Andere volkeren meenden dat Jahwe slechts een berggod was en buiten de Sinaï geen macht had. De raadslieden van de koning van Aram zegden tegen hem: 'De Israëlieten hebben ons verslagen omdat hun God een berggod is. Maar als we in de vlakte tegen hen strijden, zullen we hen zeker verslaan' (1 Kon.20,23)
In de oudheid geloofden de mensen in veel goden en godinnen. Elke god had een eigen gebied, waarover hij de opperheerschappij bezat.

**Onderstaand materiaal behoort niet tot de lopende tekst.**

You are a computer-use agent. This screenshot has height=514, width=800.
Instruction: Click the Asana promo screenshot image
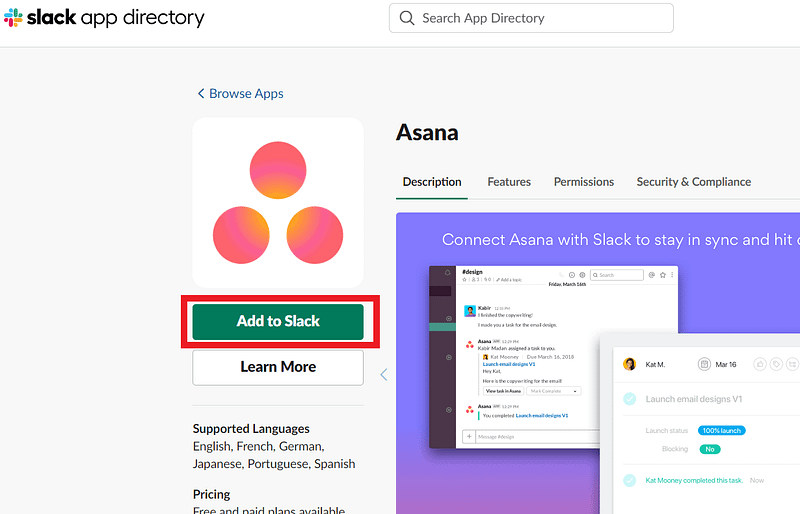point(598,363)
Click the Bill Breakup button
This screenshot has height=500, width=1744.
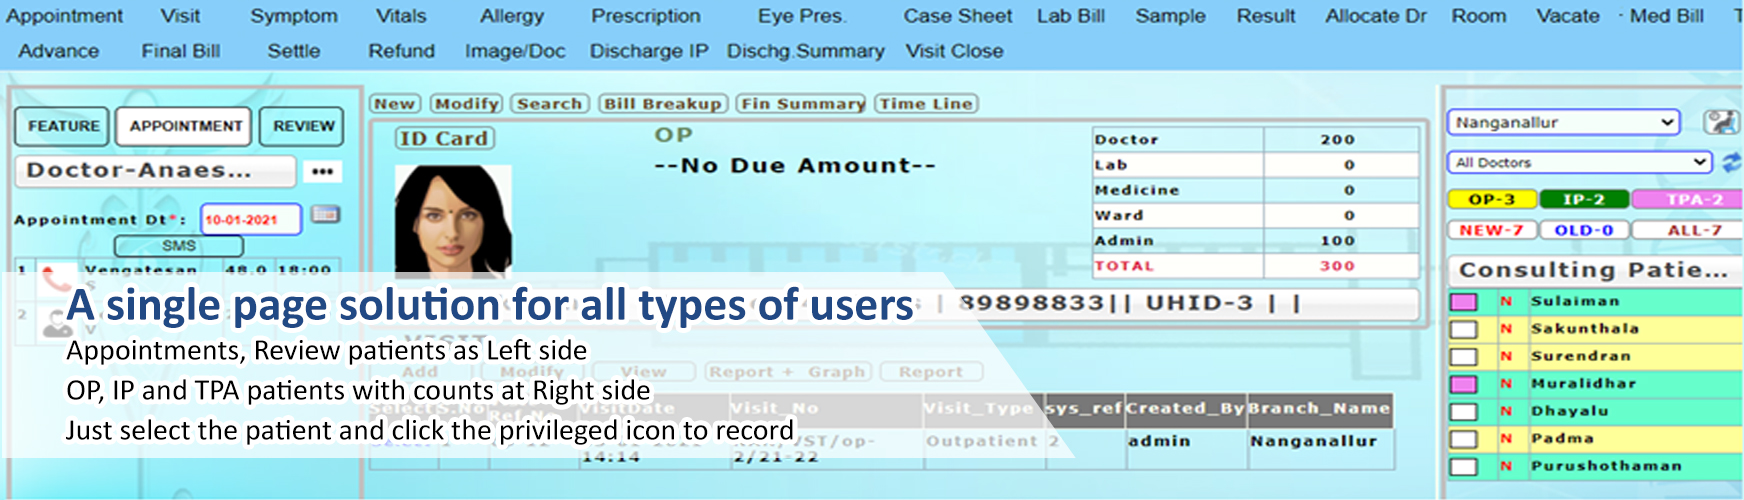pos(662,104)
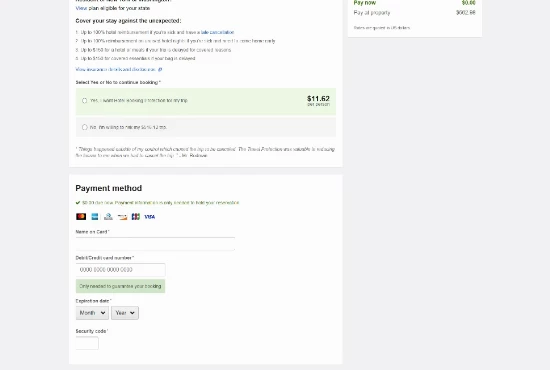The width and height of the screenshot is (550, 370).
Task: Click the Visa card logo
Action: [150, 217]
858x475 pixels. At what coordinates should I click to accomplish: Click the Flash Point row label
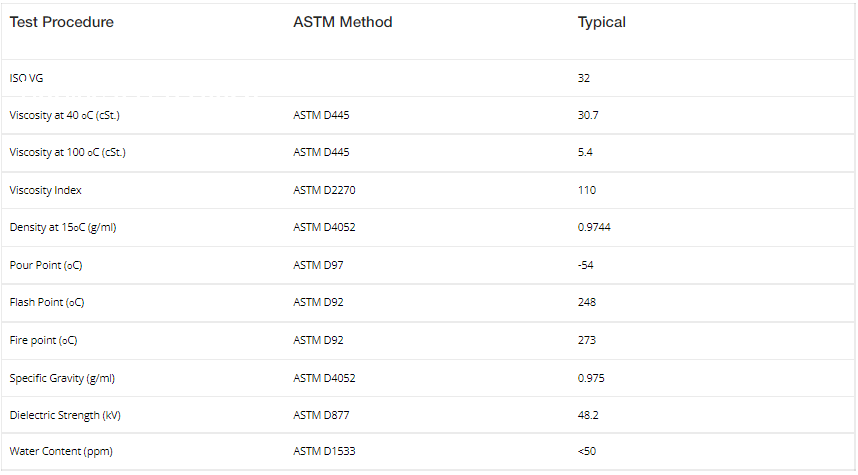(47, 302)
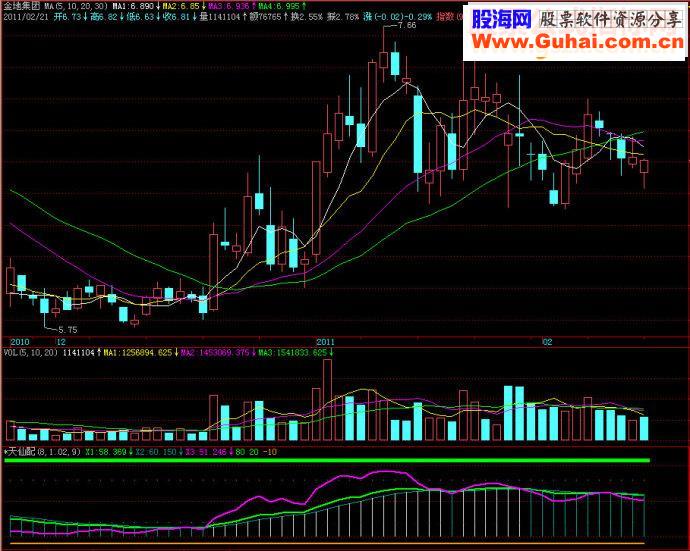Click the 股海网 logo in the banner
Viewport: 690px width, 551px height.
pos(502,19)
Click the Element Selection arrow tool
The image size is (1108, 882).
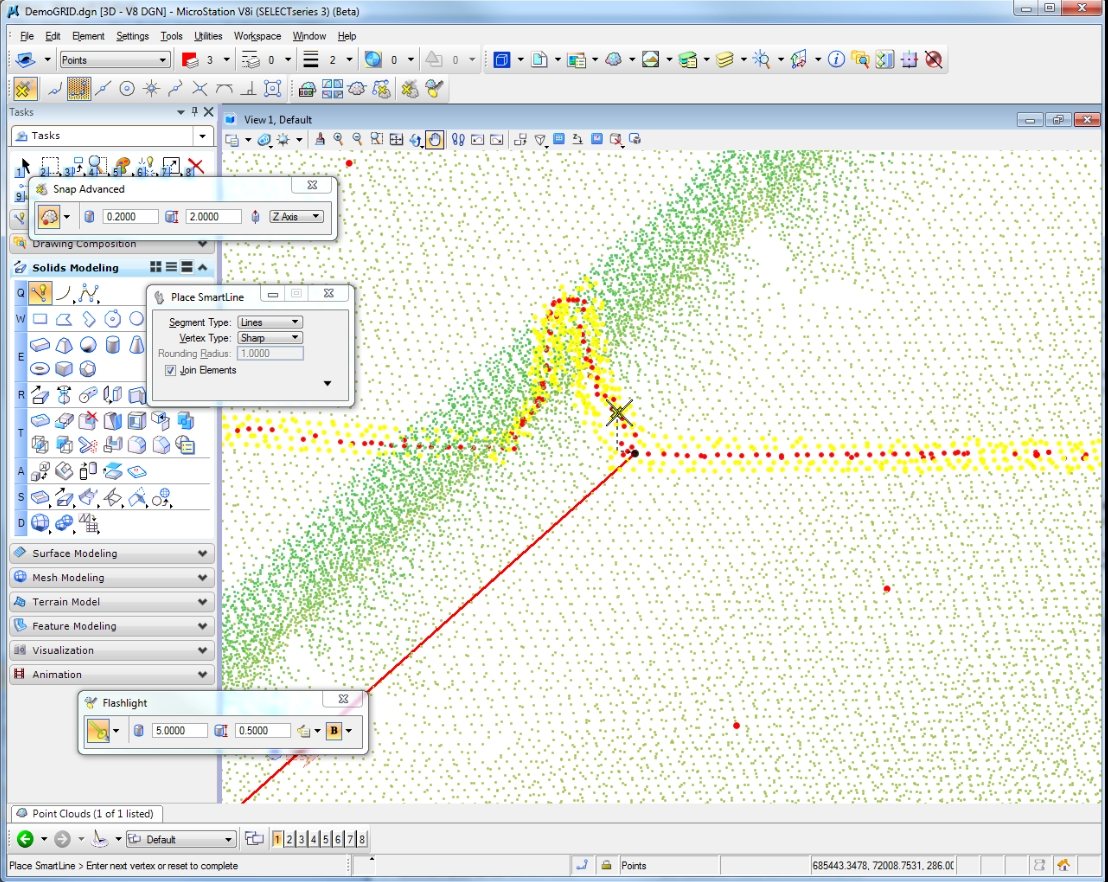coord(24,166)
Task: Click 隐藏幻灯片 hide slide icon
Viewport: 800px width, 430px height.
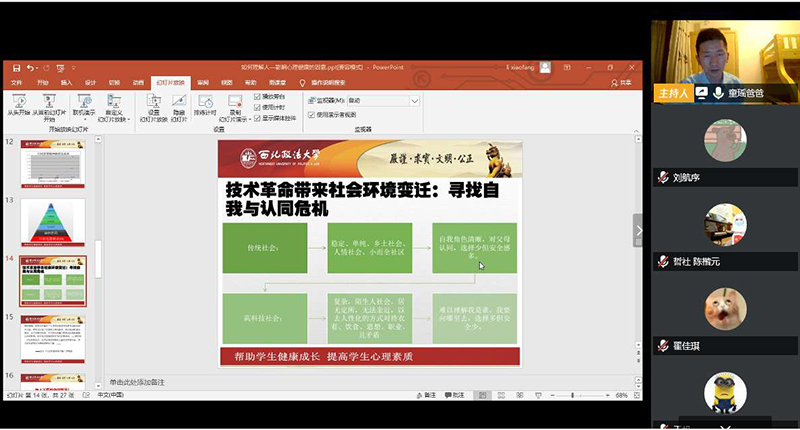Action: (x=178, y=104)
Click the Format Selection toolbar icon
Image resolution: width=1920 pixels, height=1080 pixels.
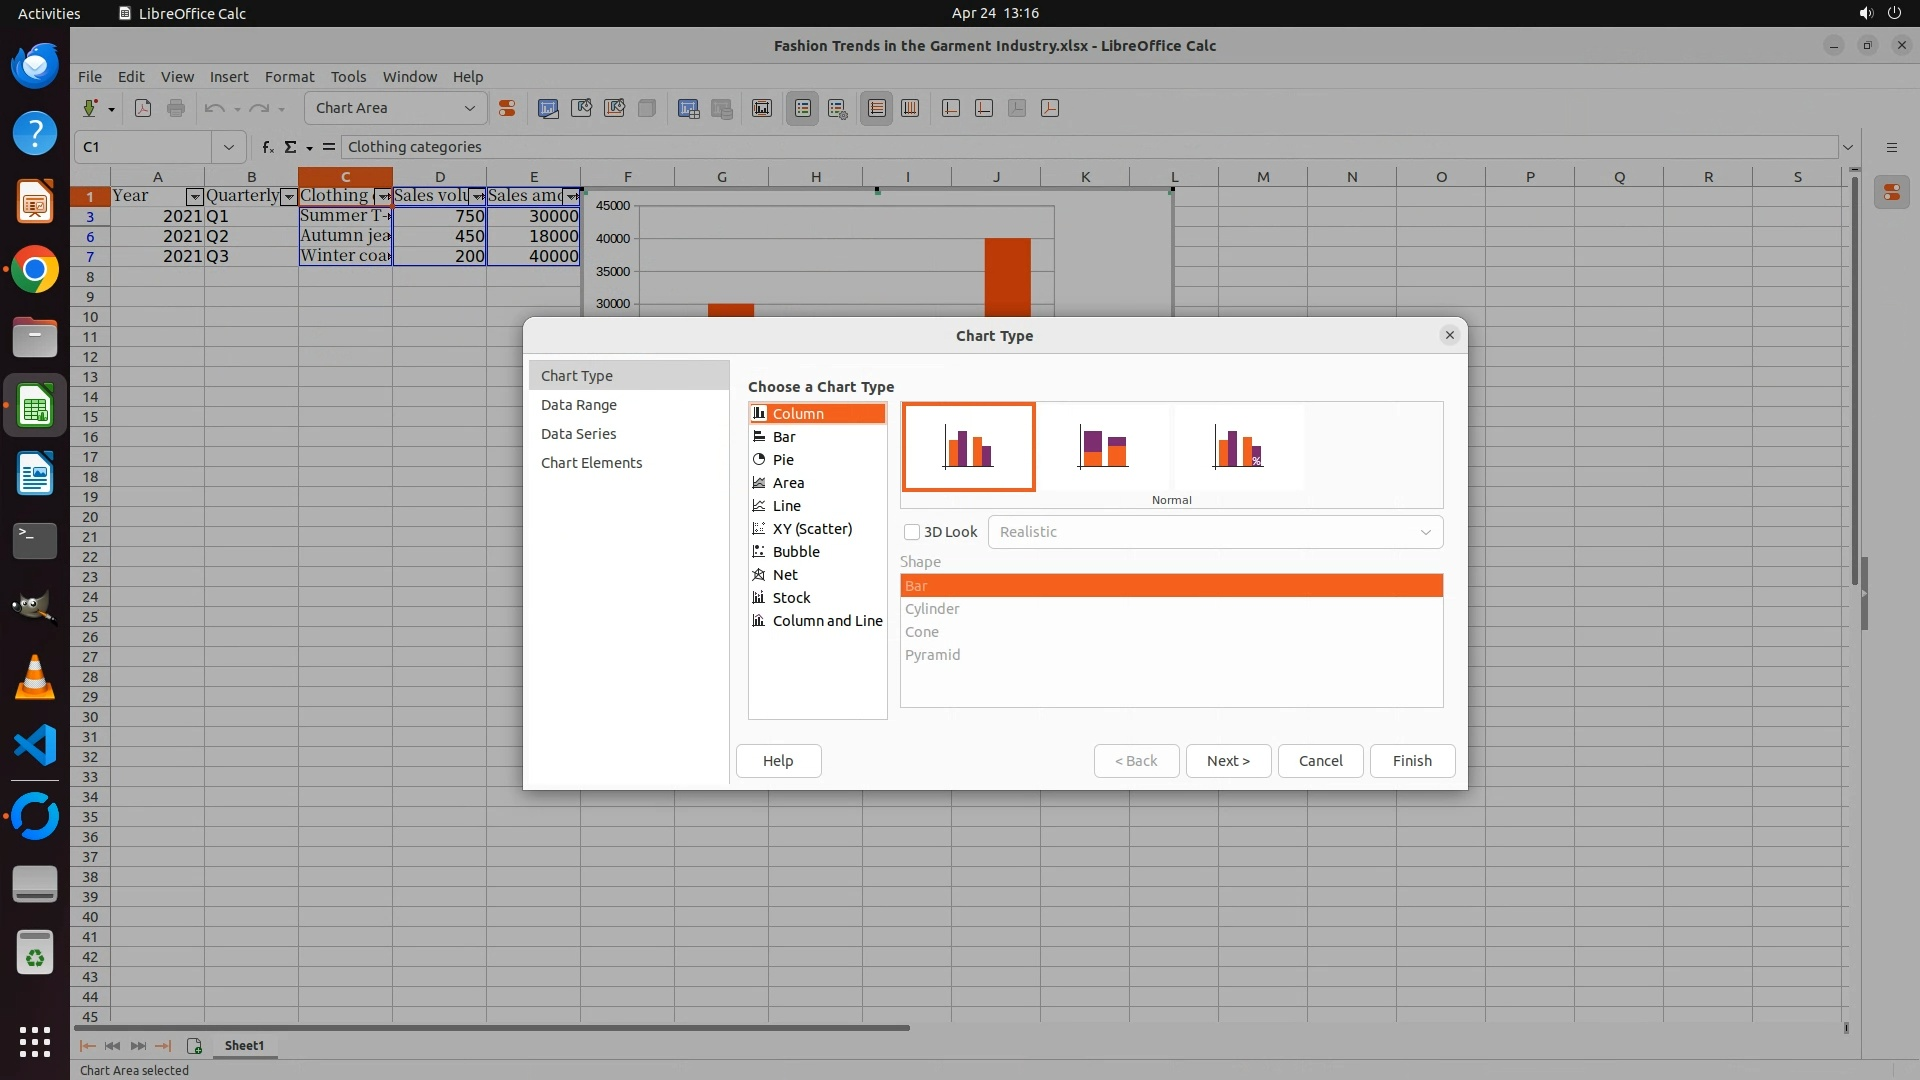click(x=507, y=108)
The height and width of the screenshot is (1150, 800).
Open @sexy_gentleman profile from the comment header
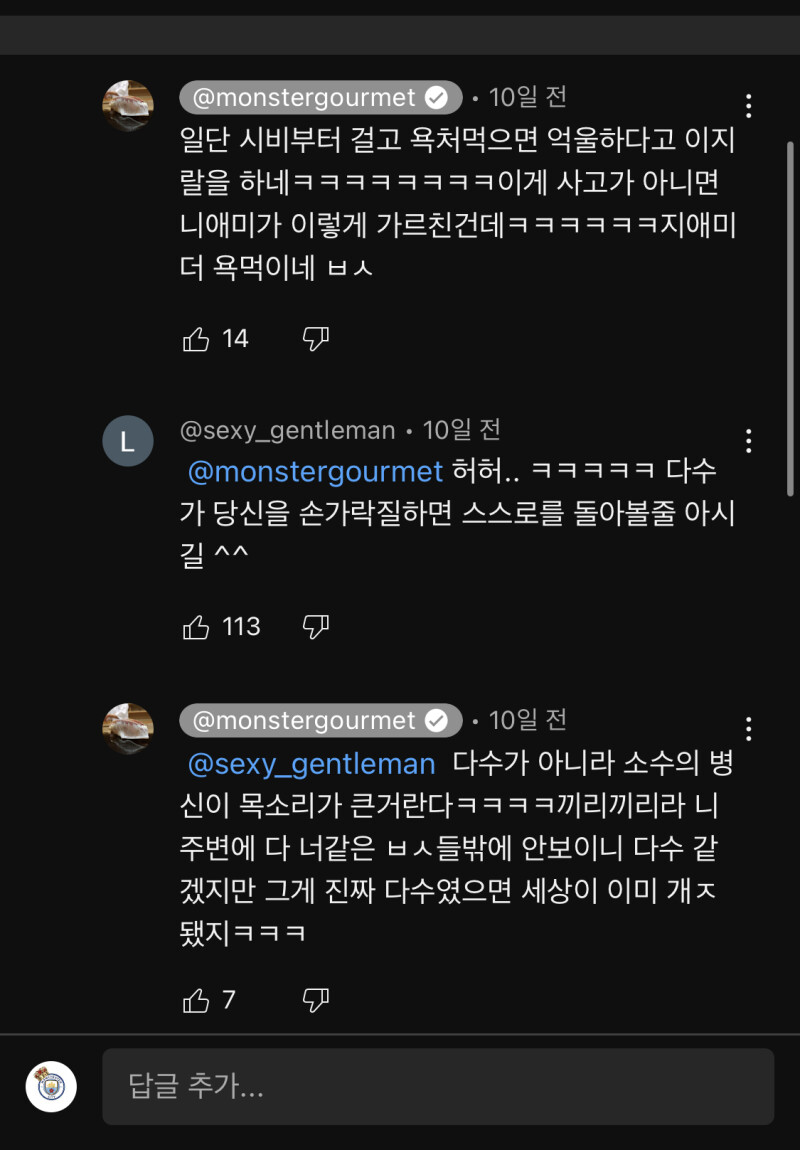(x=287, y=431)
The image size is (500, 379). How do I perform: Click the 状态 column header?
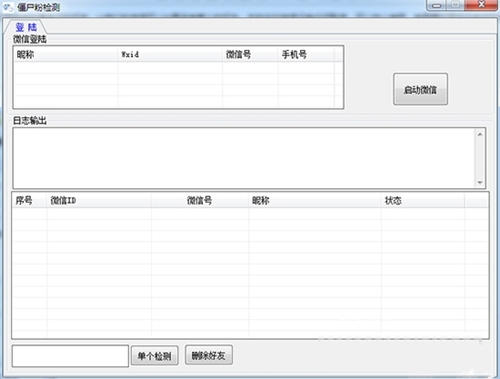[x=423, y=201]
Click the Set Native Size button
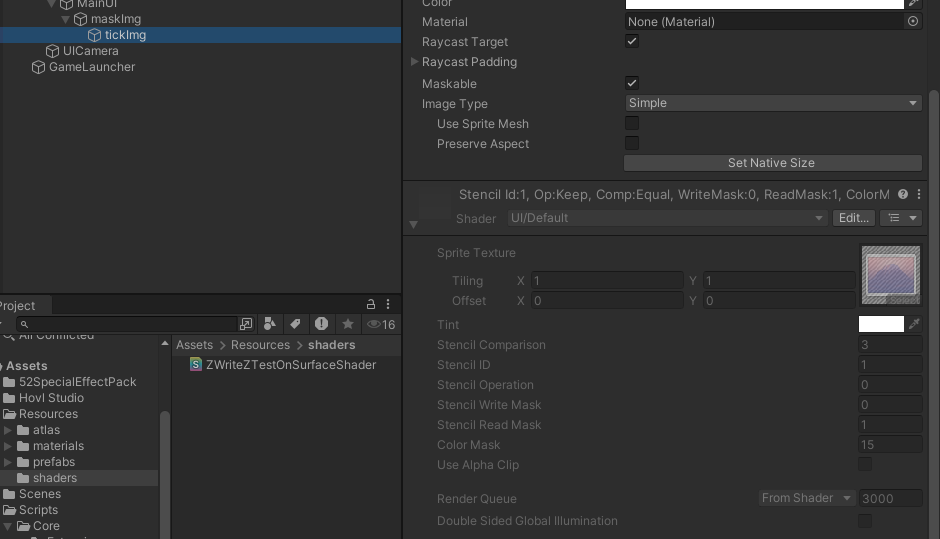 [x=772, y=163]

Waar halen Mozes of de gewijde schrijvers de opvatting vandaan dat er maar één God bestaat ? Door de ervaringen in Egypte, in de woestijn, in het beloofde land en in heel hun geschiedenis komen zij tot de overtuiging dat Jahwe niet alleen de God van de Sinaï is maar dat hij hen overal bijstaat.
De sociale wetten van de tien geboden schrijven voor hoe mensen met elkaar moeten omgaan. Een gelijkaardige gedachtengang is terug te vinden in de Code van Hammurabi, koning van Oud-Babylonië van 1795 tot 1750 voor Christus. Maar dat de Joden maar één God mogen vereren is enig in de toenmalige wereld en dat in een periode waarin de Grieken met al hun wijsheid en hun cultuur nog vele goden en godinnen hadden.